The Shinji Somai retrospective began with an appropriate rainstorm outside — Somai’s characters are always getting soaked to the skin. In this one, PP RIDER (aka SHONBEN RAIDA) three kids (Jishu, in his waistcoat and tie, Jojo Kawasaki in his sleeveless T-shirt, and the tomboy girl named Bruce in her male drag) set out to rescue the school bully from kidnappers — so they can get their revenge on him for a scuffle at the start of the film.

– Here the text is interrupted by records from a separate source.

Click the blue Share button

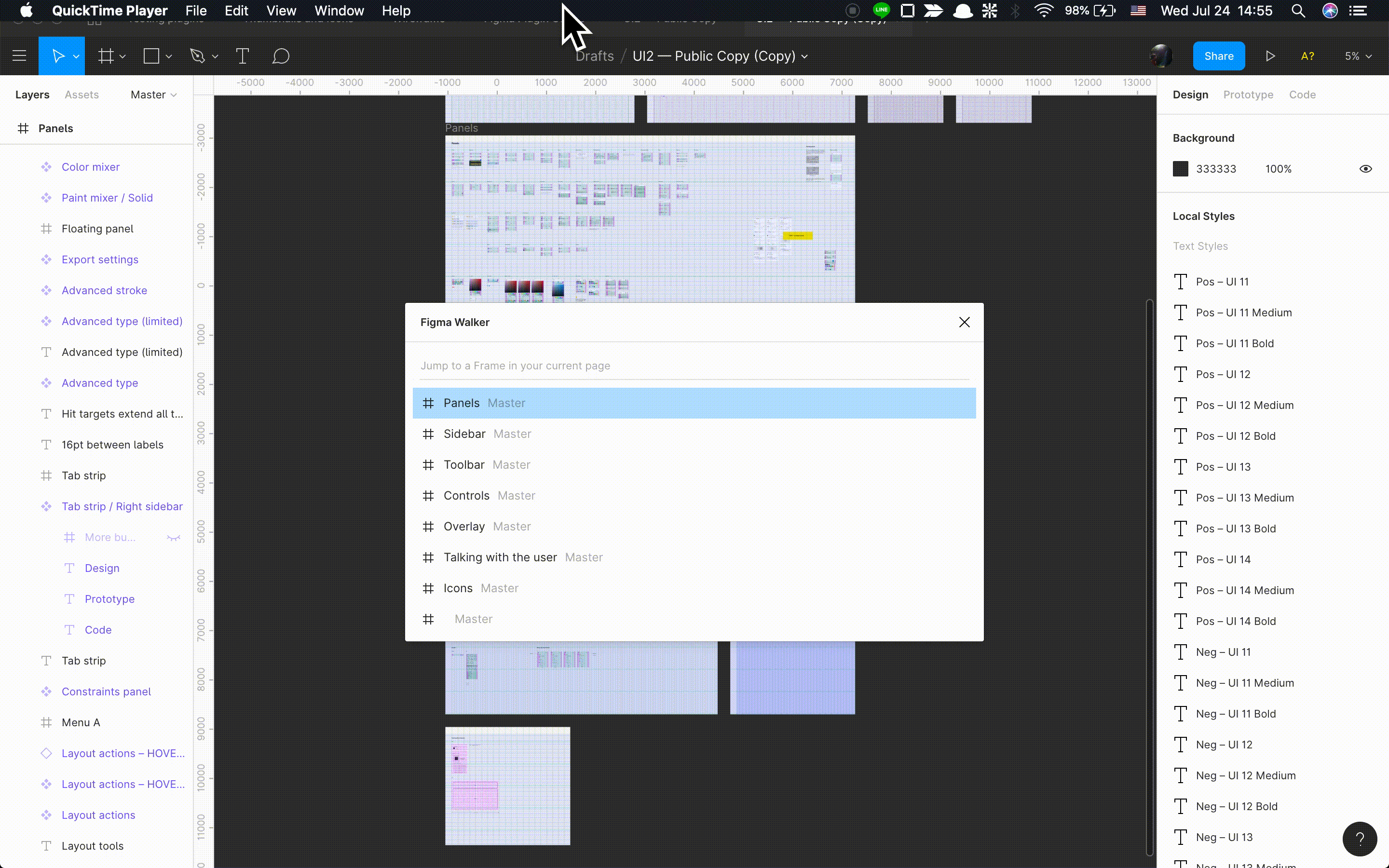tap(1219, 56)
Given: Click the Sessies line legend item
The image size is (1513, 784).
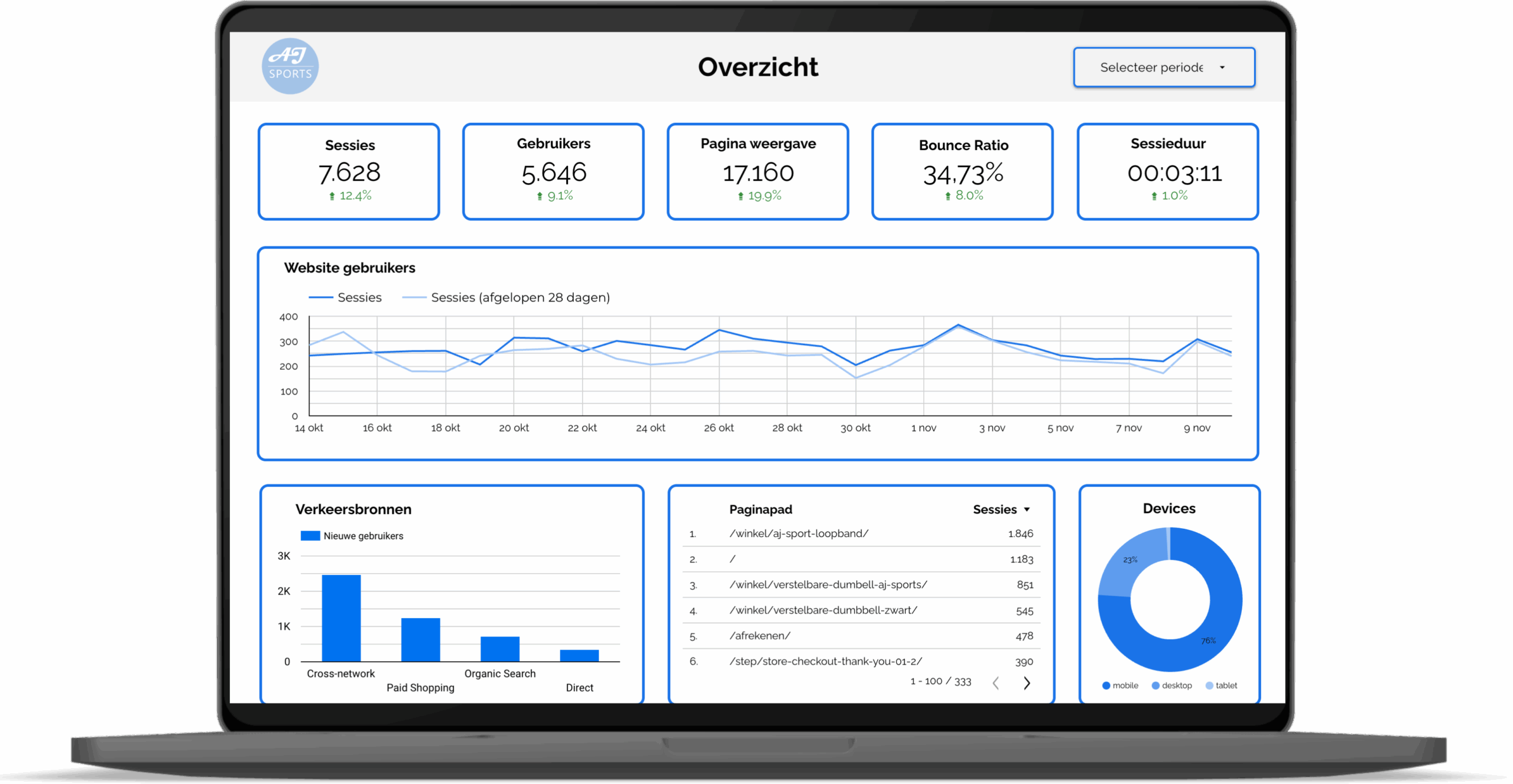Looking at the screenshot, I should 346,297.
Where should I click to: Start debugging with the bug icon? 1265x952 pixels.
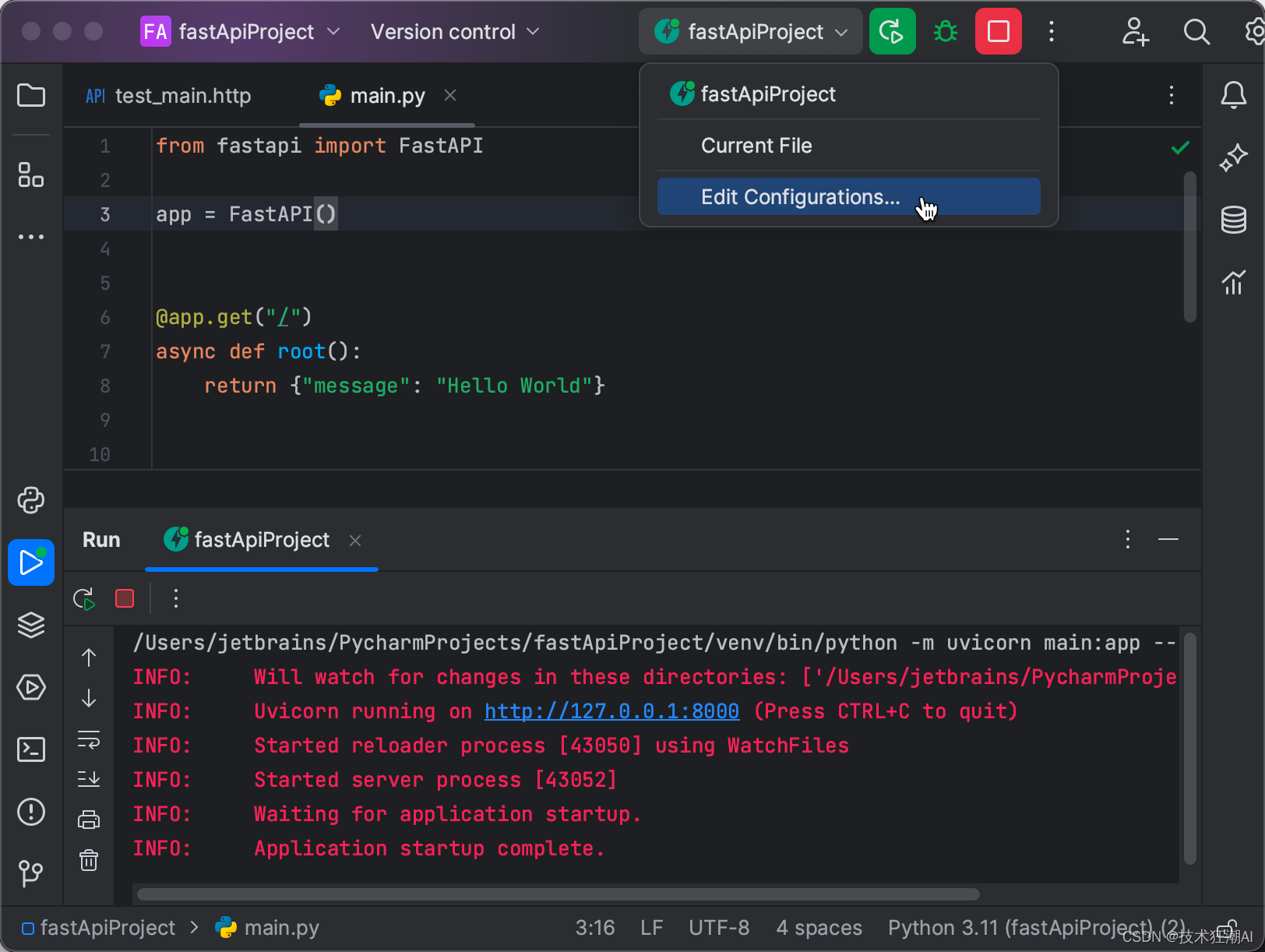(945, 31)
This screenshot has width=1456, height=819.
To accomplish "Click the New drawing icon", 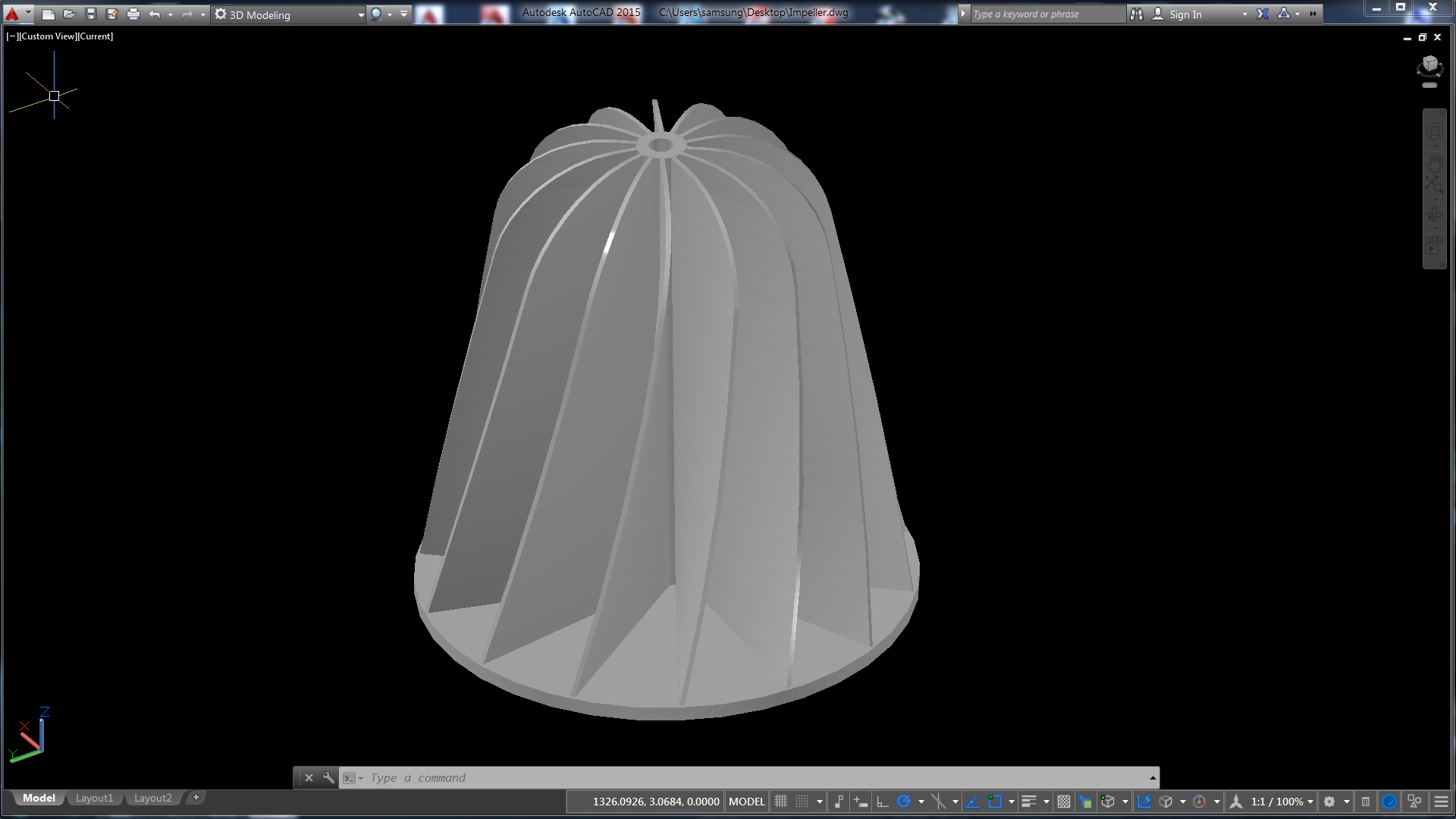I will click(x=48, y=14).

The subject is sort of John Hughes meets The Hardy Boys, but the style is HIGH — practically every scene is an elaborate single take, with the camera crabbing through the scene, while voices from further ahead filter though onto the soundtrack — what’s going on up ahead? We’ll find out soon! In one scene, galaxies of soap bubbles serve this purpose, drifting into frame from the shot’s future. (At the end of MOVING, Shomei’s child protagonist is asked where she’s going: “The future!” is her forthright reply.)
Plus, I can’t think of a John Hughes film with so many bags of white powder figuring in it.
Bruce seeks the cathartic effects of water.
Festival director Chris Fujiwara has been inviting some of the Japanese filmmakers in town to help introduce the films, which gives an insight into how important Somei is in his homeland, and here the Hughes analogy does seem somewhat apt — his films encapsulated the pangs of adolescence for a generation (though he also made purely adult films in a way Hughes never quite managed). Atsushi Funahashi (NUCLEAR NATION) talked about Shomei’s love of water, and how his characters are always throwing things back and forth — he traced this tendency into the work of Kiyoshi Kurosawa, a former Somei assistant. And Toshi Fujiwara (NO MAN’S ZONE) talked about Somei’s gradually emerging mythical side, and those trademark sequence shots, which have a unique flavour in Somei, different from Mizoguchi, Tarr, Welles. Since Somei shoots almost every scene in a one-er, I’m particularly intrigued by his occasional decisions to cut within a scene…
And everybody is always bursting into song, but not as in a musical — these are naturalistic singalongs and recitals, except they’re not quite naturalistic at all.
Definitely a unique sensibility already apparent.